Europa tickt anders. In England verzeichnen nur 24 Prozent der aktiv gemanagten Fonds mehr als 70 »Active Shares«. Bei den meisten dieser Fonds fressen die Fees die erzielte Outpermance komplett auf. Auf der anderen Seite konnten nur 12 Prozent der Fonds mit weniger als 50 »Active Shares« ihre Benchmark nach Kosten schlagen.

Das ewige Messen der Fondsmanager am Verhalten des Gesamtmarkts hat die gesamte Branche verändert. Anders, als die Börsenlegenden des 20. Jahrhunderts, die sich intensiv mit möglichen Basiswerten auseinandersetzten, dann zum Kauf schritten und die Werte mental ihr Eigen nannten, prägt heute das Denken in »Über-« und »Untergewichten« die Debatte. Jeder versucht, durch indexnahes investieren möglichst wenig Angriffsfläche für kritische Fragen zu liefern. Es ist kein Nimbus, Verluste einzufahren, wenn es allen so geht. Ein toller Hecht ist jemand, der zum rechten Zeitpunkt eine große spekulative Wette erfolgreich platziert und sich damit sehr kurzfristig von der Hammelherde absetzt. Danach heisst es sofort: Zurück ins Glied (und ab auf die Kloschüssel).


Vor der Finanzkrise haben diverse Hedge-Fonds versucht, sich durch radikal andere Investmentmethoden von der oben aufgezeigten Entwicklung abzukoppeln.
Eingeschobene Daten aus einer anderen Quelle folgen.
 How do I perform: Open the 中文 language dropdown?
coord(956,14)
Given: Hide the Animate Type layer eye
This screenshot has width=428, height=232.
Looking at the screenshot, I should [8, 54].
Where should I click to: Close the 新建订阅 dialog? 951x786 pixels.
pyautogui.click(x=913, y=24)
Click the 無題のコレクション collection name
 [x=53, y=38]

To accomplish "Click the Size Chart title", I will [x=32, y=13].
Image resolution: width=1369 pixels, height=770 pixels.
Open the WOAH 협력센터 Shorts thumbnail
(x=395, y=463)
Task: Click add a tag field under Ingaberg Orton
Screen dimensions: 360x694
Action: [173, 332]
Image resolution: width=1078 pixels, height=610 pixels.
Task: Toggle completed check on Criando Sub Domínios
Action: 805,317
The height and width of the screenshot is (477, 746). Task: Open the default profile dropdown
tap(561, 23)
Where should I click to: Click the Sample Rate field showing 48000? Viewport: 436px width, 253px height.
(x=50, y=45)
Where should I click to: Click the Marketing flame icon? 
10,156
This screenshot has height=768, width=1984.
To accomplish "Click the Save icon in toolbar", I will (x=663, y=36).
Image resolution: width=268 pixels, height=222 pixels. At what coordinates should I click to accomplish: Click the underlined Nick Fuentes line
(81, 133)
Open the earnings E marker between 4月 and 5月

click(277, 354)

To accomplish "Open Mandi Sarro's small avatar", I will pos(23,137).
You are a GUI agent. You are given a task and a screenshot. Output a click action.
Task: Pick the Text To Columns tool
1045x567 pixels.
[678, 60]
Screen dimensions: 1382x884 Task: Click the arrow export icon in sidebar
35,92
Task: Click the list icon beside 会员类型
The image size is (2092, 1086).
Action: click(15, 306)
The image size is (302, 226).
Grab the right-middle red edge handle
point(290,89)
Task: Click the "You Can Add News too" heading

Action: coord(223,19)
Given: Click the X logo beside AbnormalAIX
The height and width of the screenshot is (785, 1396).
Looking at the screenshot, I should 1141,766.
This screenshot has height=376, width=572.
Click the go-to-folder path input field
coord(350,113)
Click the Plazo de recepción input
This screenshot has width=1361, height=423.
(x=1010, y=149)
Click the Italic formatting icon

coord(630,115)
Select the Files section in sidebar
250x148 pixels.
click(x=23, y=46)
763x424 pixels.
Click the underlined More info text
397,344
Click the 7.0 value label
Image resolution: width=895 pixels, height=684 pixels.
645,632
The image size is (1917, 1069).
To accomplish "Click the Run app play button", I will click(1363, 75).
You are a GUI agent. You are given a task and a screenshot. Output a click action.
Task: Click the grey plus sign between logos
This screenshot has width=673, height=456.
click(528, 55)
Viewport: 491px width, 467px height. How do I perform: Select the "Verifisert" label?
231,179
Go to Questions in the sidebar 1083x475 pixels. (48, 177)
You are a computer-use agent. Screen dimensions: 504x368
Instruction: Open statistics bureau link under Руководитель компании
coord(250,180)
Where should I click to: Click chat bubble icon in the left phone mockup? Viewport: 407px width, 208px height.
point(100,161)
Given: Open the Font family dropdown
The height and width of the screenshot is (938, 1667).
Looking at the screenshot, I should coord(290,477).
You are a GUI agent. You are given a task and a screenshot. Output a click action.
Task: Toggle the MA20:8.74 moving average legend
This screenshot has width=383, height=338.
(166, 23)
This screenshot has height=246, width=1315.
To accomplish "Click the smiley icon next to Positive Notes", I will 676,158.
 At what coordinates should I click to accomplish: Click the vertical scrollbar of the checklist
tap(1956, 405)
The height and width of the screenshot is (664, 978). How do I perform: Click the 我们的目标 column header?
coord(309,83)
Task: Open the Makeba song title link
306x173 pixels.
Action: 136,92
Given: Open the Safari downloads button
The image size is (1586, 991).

Das ging total in die Hose. Erstens weil die Marktturbolenzen bei vielen Fonds für herbe Verluste sorgten und es in der Folge zu großflächigen Mittelabflüssen kam. Zweitens weil findige Marketingexperten sofort Benchmarkindizes für Hedgefonds aufstellten. Damit waren auch die Hedgefonds-Manager wieder auf der Kloschüssel gelandet.

Trotz der negativen Auswirkungen auf die Erträge ist die Praxis der Fondsgesellschaften absolut nachvollziehbar und eine betriebswirtschaftliche Notwendigkeit. Aktiv gemanagte Fonds, die sehr von der Norm abweichen, werden von potenziellen Anlegern als besonders riskant wahrgenommen. In Zeiten, wo jede Tagesbewegung des nationalen Aktienmarktindex in den Industriestaaten ausführlich einem Millionenpublikum vor oder in den Abendnachrichten präsentiert wird, wird jede Abweichung der eigenen Investments von der Norm als Zufall interpretiert. Erträge aus derartigen Investments werden mental Lotteriegewinnen gleichgesetzt. Sobald Verluste auftreten, zieht man sofort die Reissleine, was auf der Ebene des Fondsmanagements fast unweigerlich weitere Verluste des Fonds katalysiert.

Wenn es hingegen gut läuft, überschwemmt der Markt den Fonds solange mit frischem Geld, bis sich die Performance wieder der Benchmark annähert.
Es scheint eine typisch menschliche Eigenschaft zu sein, mit dem Finger auf Aussenseiter zu zeigen und sich genüßlich an deren Versagen zu ergötzen. Internetforen sind voll mit hämischen Beiträgen über Fonds, deren Performance negativ von der Norm abweicht. Im Ergebnis machen dann alle das Gleiche. Alle freuen sich gemeinsam über Erträge, alle trauern gemeinsam, wenn es mal nicht so gut läuft. Genauso wie im Fußballstadion.

Kleines Fazit: Nur wer den Mut hat, die ausgetretenen Wege zu verlassen, hat eine Chance auf nachhaltig positiv abweichende Erträge.